Frankenstein45.Com – 05 April 2026 | Gubernur Daerah Istimewa Yogyakarta (DIY), Sri Sultan Hamengku Buwono X, menyampaikan keprihatinannya atas kejadian tragis yang menimpa seorang prajurit TNI Angkatan Darat yang tergabung dalam Pasukan Perdamaian Perserikatan Bangsa-Bangsa (UNIFIL) di Lebanon. Ia menegaskan harapannya agar peristiwa serupa tidak terulang di masa mendatang.
Insiden tersebut terjadi pada tanggal 6 April 2024, ketika prajurit TNI bernama Mayor X (nama disamarkan) tewas akibat ledakan artileri yang menimpa pos penjagaan di wilayah perbatasan selatan Lebanon. Penembakan tersebut menewaskan juga beberapa anggota pasukan perdamaian lainnya, menimbulkan kecaman internasional dan menambah beban emosional bagi keluarga korban.
Dalam pernyataannya, Gubernur Hamengku Buwono X menyoroti beberapa poin penting:
- Evaluasi prosedur operasional: Pemerintah pusat dan otoritas militer diharapkan melakukan kajian menyeluruh terhadap prosedur keamanan di daerah tugas UNIFIL, termasuk koordinasi intelijen dan penempatan posisi strategis.
- Peningkatan perlindungan: Diperlukan penambahan peralatan pelindung, penguatan fasilitas pos, serta peningkatan pelatihan bagi personel yang ditempatkan di zona konflik.

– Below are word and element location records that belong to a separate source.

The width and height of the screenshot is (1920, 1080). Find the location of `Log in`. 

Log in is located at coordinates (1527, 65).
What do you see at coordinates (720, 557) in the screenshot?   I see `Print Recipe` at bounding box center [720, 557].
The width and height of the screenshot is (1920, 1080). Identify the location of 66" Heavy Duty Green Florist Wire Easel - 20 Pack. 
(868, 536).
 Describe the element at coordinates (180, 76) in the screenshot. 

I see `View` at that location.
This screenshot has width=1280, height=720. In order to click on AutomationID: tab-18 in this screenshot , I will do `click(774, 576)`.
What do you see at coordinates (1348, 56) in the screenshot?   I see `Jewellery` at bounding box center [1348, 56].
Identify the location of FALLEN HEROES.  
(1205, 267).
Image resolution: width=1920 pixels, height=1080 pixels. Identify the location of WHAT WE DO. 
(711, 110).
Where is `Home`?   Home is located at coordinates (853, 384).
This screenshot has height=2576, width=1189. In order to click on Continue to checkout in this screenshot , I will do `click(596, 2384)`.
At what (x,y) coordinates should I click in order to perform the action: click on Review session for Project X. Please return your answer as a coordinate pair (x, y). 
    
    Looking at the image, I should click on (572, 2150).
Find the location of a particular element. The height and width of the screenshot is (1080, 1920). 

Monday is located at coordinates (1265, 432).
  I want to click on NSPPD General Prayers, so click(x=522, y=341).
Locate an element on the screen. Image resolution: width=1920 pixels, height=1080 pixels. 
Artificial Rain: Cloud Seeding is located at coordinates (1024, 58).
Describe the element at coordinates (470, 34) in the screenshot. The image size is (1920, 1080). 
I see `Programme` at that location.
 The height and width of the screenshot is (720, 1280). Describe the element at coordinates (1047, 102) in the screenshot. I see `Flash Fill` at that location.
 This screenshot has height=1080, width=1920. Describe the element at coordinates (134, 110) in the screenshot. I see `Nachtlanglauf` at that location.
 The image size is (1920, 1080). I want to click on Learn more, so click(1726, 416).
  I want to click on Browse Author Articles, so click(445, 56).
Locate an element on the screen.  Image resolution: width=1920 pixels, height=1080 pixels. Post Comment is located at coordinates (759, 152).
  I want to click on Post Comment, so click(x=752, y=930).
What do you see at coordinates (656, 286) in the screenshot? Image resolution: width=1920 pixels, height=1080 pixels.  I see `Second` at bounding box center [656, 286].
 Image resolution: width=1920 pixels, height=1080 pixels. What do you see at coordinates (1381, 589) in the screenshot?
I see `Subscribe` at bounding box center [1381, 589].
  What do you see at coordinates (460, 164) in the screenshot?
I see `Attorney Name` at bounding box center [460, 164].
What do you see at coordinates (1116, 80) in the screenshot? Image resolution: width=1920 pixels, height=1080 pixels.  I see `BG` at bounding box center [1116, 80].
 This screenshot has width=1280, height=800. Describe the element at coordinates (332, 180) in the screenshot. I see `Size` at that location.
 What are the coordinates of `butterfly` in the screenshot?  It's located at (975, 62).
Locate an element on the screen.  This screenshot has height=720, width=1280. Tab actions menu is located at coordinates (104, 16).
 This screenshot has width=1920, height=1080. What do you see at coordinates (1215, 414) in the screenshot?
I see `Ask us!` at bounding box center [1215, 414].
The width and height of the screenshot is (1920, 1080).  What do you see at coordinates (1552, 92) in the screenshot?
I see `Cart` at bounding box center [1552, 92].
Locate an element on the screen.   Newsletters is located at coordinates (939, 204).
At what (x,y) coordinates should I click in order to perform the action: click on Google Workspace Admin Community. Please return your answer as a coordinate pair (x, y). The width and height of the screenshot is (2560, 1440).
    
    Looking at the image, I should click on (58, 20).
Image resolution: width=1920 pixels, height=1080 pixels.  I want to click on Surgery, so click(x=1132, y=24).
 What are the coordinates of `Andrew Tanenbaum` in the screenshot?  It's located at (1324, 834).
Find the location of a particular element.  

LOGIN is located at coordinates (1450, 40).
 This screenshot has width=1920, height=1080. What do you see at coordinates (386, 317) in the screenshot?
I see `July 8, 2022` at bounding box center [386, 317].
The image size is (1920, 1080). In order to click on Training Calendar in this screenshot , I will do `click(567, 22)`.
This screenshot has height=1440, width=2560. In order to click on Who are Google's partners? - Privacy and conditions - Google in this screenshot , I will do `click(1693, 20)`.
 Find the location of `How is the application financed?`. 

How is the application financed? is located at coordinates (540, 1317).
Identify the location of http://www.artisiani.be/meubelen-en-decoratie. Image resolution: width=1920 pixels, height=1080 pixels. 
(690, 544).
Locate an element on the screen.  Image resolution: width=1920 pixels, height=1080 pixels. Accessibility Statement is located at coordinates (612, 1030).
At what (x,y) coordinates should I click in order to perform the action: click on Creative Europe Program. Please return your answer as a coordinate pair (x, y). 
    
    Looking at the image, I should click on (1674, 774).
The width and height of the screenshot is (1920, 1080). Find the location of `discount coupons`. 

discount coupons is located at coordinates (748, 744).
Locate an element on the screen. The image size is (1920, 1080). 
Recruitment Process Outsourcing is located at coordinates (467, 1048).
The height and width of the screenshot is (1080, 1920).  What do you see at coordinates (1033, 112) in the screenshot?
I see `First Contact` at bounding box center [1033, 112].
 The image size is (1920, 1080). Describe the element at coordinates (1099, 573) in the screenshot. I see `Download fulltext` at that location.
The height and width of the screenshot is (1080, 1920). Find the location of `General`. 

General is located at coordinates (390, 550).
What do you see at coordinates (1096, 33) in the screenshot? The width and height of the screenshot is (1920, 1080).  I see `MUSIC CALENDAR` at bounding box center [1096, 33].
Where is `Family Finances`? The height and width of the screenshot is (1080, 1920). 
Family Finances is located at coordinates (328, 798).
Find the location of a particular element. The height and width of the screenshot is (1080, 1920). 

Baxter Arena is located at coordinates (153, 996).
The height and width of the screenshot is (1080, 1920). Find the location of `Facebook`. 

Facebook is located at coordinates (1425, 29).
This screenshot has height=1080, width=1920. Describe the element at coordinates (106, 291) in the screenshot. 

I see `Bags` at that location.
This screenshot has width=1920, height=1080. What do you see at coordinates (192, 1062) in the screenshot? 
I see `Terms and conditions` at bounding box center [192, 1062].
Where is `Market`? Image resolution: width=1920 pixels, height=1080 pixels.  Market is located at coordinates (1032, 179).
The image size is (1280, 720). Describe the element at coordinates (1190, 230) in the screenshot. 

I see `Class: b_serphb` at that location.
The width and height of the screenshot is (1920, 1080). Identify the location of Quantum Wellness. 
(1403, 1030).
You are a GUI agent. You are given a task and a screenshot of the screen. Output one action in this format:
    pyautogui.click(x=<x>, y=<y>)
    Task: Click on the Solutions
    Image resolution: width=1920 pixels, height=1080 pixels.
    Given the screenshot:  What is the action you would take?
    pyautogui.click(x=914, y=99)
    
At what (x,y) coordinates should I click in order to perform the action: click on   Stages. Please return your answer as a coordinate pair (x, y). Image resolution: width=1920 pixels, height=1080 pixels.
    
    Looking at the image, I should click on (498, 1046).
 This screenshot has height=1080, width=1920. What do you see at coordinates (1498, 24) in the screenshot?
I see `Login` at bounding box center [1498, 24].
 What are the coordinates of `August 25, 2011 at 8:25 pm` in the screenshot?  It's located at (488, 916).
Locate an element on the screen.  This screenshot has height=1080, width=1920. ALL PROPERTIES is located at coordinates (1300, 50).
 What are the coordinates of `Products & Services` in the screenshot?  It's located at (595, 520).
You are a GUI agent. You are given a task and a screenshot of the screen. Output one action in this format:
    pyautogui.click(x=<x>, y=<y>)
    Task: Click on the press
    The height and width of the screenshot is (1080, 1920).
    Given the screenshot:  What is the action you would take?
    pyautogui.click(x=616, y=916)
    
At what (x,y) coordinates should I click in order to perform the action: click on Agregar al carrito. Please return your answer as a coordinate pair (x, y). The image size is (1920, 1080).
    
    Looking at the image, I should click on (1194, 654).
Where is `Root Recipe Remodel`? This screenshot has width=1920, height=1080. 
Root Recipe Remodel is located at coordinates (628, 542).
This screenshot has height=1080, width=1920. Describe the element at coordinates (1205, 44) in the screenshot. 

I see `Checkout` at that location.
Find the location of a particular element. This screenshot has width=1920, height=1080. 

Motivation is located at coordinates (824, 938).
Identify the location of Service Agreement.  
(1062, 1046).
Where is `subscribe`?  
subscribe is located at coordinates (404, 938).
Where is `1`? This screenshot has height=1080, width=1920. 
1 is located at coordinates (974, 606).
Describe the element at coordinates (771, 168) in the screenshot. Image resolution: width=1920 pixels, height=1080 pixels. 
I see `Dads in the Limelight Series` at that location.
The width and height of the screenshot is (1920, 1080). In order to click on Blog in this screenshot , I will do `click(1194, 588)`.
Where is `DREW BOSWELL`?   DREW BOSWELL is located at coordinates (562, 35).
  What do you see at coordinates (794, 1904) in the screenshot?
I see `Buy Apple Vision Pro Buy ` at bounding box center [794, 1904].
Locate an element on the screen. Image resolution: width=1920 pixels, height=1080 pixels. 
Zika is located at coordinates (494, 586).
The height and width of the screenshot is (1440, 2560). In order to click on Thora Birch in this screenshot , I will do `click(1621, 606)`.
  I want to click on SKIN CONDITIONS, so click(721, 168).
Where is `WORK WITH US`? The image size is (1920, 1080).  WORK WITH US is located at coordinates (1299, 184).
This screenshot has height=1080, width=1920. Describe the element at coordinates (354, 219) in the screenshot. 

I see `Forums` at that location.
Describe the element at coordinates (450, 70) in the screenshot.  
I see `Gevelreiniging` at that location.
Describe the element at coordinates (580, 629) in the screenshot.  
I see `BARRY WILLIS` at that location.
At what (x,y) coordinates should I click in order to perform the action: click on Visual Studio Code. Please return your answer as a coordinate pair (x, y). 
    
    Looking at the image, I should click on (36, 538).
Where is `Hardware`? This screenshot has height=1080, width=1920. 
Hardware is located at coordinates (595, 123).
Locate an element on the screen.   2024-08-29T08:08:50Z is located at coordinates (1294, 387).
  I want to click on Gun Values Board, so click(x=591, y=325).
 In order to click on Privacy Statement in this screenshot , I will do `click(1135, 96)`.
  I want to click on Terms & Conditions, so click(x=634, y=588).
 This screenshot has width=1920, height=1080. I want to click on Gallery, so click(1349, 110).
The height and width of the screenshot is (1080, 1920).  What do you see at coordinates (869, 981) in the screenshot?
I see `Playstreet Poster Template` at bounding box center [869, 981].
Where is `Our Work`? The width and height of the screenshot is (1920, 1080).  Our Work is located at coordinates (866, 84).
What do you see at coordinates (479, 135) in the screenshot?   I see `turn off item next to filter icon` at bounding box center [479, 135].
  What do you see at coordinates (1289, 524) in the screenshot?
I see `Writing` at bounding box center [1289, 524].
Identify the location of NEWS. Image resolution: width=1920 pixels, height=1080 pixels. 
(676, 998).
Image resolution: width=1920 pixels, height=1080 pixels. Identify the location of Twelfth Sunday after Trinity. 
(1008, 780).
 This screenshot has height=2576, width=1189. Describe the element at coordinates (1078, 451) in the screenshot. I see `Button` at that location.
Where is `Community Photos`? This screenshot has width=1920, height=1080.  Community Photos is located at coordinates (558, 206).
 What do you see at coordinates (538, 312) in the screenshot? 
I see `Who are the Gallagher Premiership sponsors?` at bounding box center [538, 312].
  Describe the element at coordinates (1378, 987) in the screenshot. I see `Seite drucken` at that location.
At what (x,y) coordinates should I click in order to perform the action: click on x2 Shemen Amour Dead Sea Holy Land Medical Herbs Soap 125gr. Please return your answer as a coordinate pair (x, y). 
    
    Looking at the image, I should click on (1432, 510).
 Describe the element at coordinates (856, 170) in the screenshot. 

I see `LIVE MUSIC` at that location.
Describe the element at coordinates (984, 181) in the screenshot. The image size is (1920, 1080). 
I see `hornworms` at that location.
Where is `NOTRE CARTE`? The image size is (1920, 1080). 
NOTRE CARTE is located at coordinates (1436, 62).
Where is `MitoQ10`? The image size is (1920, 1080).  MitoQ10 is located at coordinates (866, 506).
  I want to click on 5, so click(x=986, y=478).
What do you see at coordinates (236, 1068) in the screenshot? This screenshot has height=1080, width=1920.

- Dialog diplomatik: Pemerintah Indonesia perlu memperkuat dialog dengan otoritas Lebanon dan PBB untuk menegaskan perlunya penegakan gencatan senjata yang lebih ketat.
- Dukungan moral dan material: Keluarga korban dan rekan-rekan prajurit memerlukan bantuan psikologis serta dukungan logistik yang memadai.
Gubernur juga mengingatkan bahwa peran TNI dalam misi perdamaian internasional merupakan wujud kontribusi Indonesia terhadap keamanan global. Oleh karena itu, setiap langkah untuk memperbaiki keamanan operasional harus diiringi dengan penghargaan setinggi-tingginya bagi para pahlawan yang berkorban.
Ia mengajak seluruh elemen bangsa, termasuk pemerintah daerah, lembaga keamanan, dan masyarakat luas, untuk bersatu dalam upaya mencegah terulangnya tragedi serupa. “Kita harus memastikan bahwa pengorbanan prajurit kita tidak sia-sia,” ujarnya dalam sebuah konferensi pers di Gedung Balai Kota Yogyakarta.